Monday, December 21, 2009

The Real News

Hold the presses!!! Stop what you are doing and listen in. Forget Health Care, forget poverty, forget unemployment, forget the Eggo Waffles that aren't in the freezer, forget Tiger Wood, and definitely forget Nanci Pelosi's appalling and uncomfortable laughter; the news is in. 2010 Rock 'n' Roll Hall of Fame inductees include ABBA. That's right, Dancing Queen will be forever immortalized by this epic endeavor.
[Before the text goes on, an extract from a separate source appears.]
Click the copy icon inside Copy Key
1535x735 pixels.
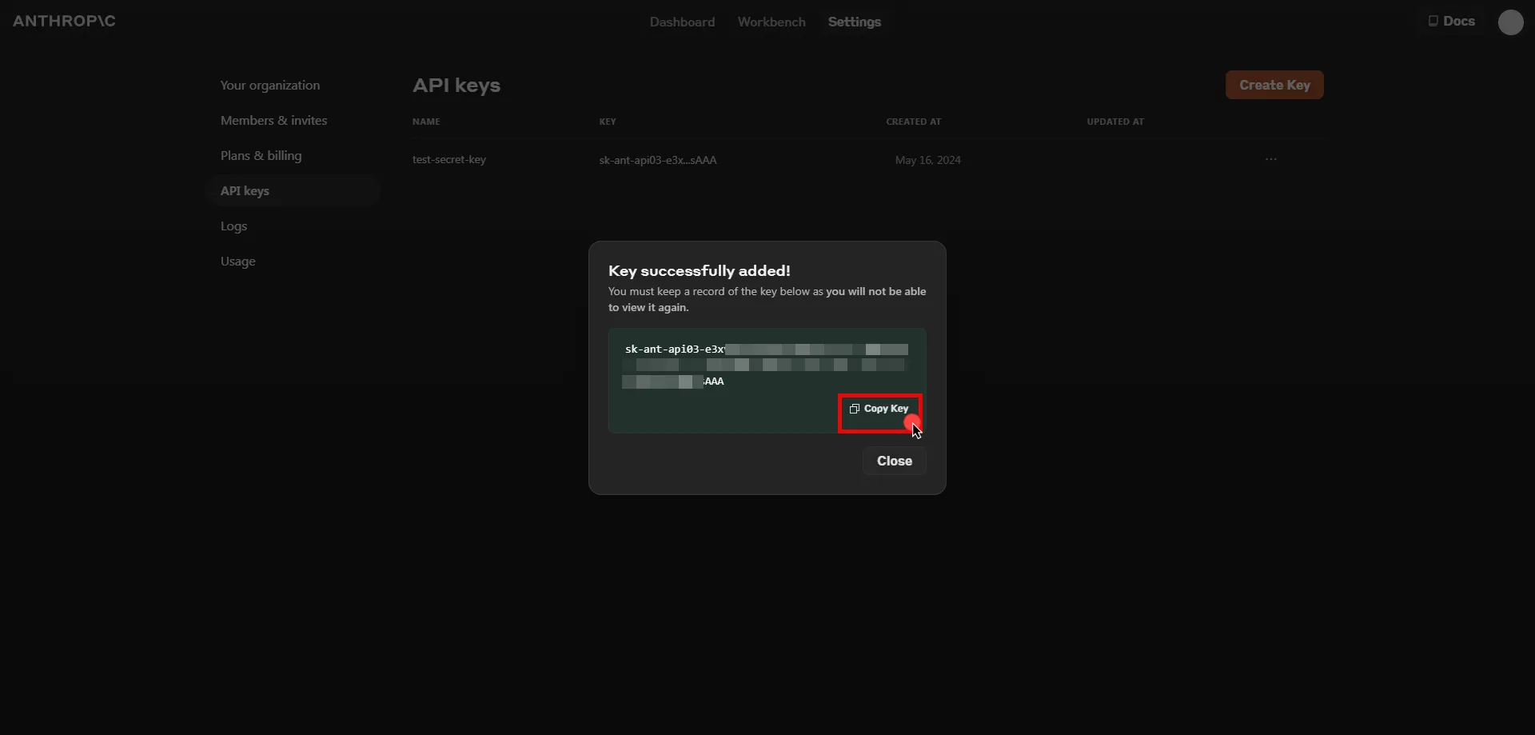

May Acid Rock live in infamy forever.

Saturday, December 19, 2009

Lieberman's List of Demands

This just in-Joe Lieberman has announced his intention to filibuster healthcare reform, regulatory reform, judicial nominees, cap and trade, and simple procedural votes unless he receives a puppy, a slice of cheesecake with cherries, a Playstation 3, NCAA Football 2010 to go with his new Playstation 3, a Nerf N-Strike Vulcan EBF-25 Blaster, and Beyonce's album "I Am...Sasha Fierce" from the Democratic caucus. Harry Reid has stated that he will meet with Lieberman on Monday and immediately provide each and every item on Lieberman's outlandish and illogical list of demands. Vice President Biden, when asked for comment, responded with mild disbelief. "Seriously? What the *&%$ is going on in the Senate? What's next? Does he want his face carved in Mount Rushmore as well? Can somebody explain to me why that horse's ass hasn't been kicked out of the caucus? I don't even...I'm just so...Mother%$#*ing corporate *^&#sucking lobbyist *@&#bag! I'm taking a personal day tomorrow! No, no, seriously, have Michelle explain to him why I'm more than a little frustrated. This is bull*&^%! If I wanted to work for a white collar crime syndicate, I'd be a Republican. Unbelievable!"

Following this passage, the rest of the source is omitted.